Funai: Assim como o Ibama, também encaminhou pedido de concurso ao Ministério da Economia, para abrir 826 vagas para contratar profissionais em cargos de nível médio e superior.

  • Nível médio: vagas para agente em indigenismo (remuneração inicial de R$5.349,07);
  • Nível superior: vagas para os cargos de Administrador, Antropólogo, Arquiteto, Arquivista, Assistente Social, Bibliotecário, Contador, Economista, Engenheiro, Engenheiro Agrônomo, Engenheiro Florestal, Estatístico, Geógrafo, Indigenista Especializado, Médico Veterinário, Pesquisador, Psicólogo, Sociólogo, Técnico em Assuntos Educacionais, Técnico em Comunicação Social e Zootecnista (remuneração mensal de R$6.420,87, segundo dados de 2019).

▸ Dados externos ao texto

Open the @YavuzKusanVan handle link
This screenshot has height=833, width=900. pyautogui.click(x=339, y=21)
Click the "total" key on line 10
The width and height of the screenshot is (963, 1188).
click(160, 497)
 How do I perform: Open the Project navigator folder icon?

Incra: No último pedido feito em 2015, pretendia-se abrir mais de 800 vagas para preencher vacâncias em cargos de nível médio e superior:

  • Médio: técnico administrativo e técnico de reforma e desenvolvimento agrário.
  • Superior: analista administrativo, analista de reforma e desenvolvimento agrário e engenheiro agrônomo.

Não há informações sobre distribuição das vagas e valor das remunerações. Esse é um dos concursos da área ambiental com maior urgência, já que o Tribunal de Contas da União havia indicado uma baixa eficácia nos serviços realizados pelo Incra por conta da falta de servidores.